FishPro

Specialty: Fisheries engineering
President: Ken Ferjancic
2000 revenues: Average $3 million over the past three years
Projected 2001 revenues: Same
Location: Port Orchard

The fate of the silvery minnow in New Mexico, and other links in the food chain that depend on this fish, may rest with the design of a refugium by Port Orchard-based FishPro.

FishPro this year won a contract to create a pond in which captured silvery minnows would spawn, said Vice President Ed Donahue. The young fish would then mature in the pond and not be confused, or worse, when released into a natural setting. Federal regulators have been pushing designers in that direction. “The goal is to try to get them to spawn there,” Donahue said.

In the last year, FishPro grew by four employees to a total of 44, but revenues remain steady at around $3 million per year. Donahue characterized that as just fine.

“Yeah, we could probably grow a lot more,” said Donahue, one of the firm’s three owners along with founder and President Ken Ferjancic and fish biologist-civil engineer Sharon Sawdey. “But why? We don’t want to. We like being specialized and keeping a veteran, specialized staff.”

Ferjancic started the company 20 years ago. In addition to being president, he heads fisheries biology. Donahue leads FishPro’s engineering division, and Sawdey heads the firm’s Oregon office in Beaverton.

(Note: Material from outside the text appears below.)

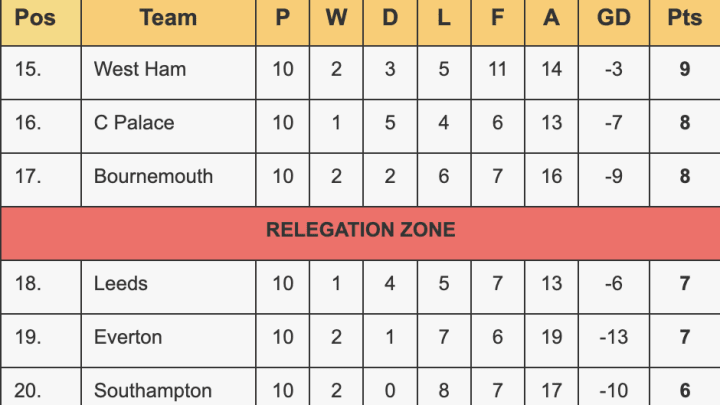Select the West Ham team name
Viewport: 720px width, 405px height.
click(140, 70)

The third office is in Springfield, Ill., operating as Cochran-Wilken Engineers.

The firm’s biggest customers are federal and state agencies, Indian tribes and utilities. A lot of the work involves designing passages for fish to take around dams and other obstructions in states other than Washington.

A sister company, FishPro Farms, owned and operated a salmon and sturgeon hatchery in Port Orchard for much of FishPro’s 20 years, but this year FishPro Farms leased the hatchery to the federal government, which took over operations.

A $16 million salmon hatchery that FishPro designed for the BPA and the Nez Pierce tribe went into construction in the past 12 months, with FishPro as the construction manager. BPA issued FishPro an award for its design. Also, FishPro is designing and will manage construction of a spring and fall chinook salmon hatchery in Idaho for the Bonneville Power Administration.

The firm has eight major fish protection screens under design, four of which are in Canada and two in California. The screens divert fish away from problems or into desired locations.

FishPro has five hatchery operations environmental assessments in Washington under way as well.

In terms of new technology, the firm is using geographic information systems to link local land use with habitat, with clients such as the city of Redmond. The firm is also working on a number of wastewater reuse projects throughout the area.

Four new employees have been added to the firm this year. The firm’s geographic focus will remain in Washington and Oregon, and core service areas will remain the same over the next year.